Disparus le Cameroun et l'Egypte; le Nigéria n'est plus ce qu'il était, en même temps qu'on redécouvre et qu'on découvre l'Ethiopie, le Cap Vert, le Togo et le Niger. Il y a de la fronde en l'air et ce n'est pas pour nous déplaire. La CAN ne sera pas triste.

L'émoi d'Asamoah!

A 24 ans, Kwadwo Asamoah s'est affirmé comme un des joueurs majeurs de la Juventus Turin, après des années de montée en régime à l'Udinese, et sera le leader du Ghana à CAN Orange 2013, derrière le buteur Asamoah Gyan.

altL'absence d'André Ayew, star du Ghana quart de finaliste du Mondial-2010 écartée par le sélectionneur, a propulsé le marathonien d'Antonio Conte au premier rang.
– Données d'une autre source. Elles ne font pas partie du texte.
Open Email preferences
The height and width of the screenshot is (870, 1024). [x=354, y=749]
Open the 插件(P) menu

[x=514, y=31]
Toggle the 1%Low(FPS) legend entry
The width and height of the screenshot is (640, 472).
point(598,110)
Mais Asamoah a tout pour réussir. Il est déjà indispensable à la Juve, où il n'a manqué qu'un match de championnat avant son absence pour la CAN. Il a pris une telle place dans le collectif de Conte en 4 mois que les "Bianconeri" parlent désormais de son remplaçant pendant la Coupe d'Afrique (Paolo De Ceglie) comme d'un "vice-Asamoah", comme Paul Pogba peut être un "vice-Pirlo".

Et pourtant, le "Black Star" ne joue pas à son poste. Demi récupérateur pendant quatre saisons à l'Udinese (2008-2012), il joue latéral-milieu gauche dans le 3-5-2 des champions d'Italie.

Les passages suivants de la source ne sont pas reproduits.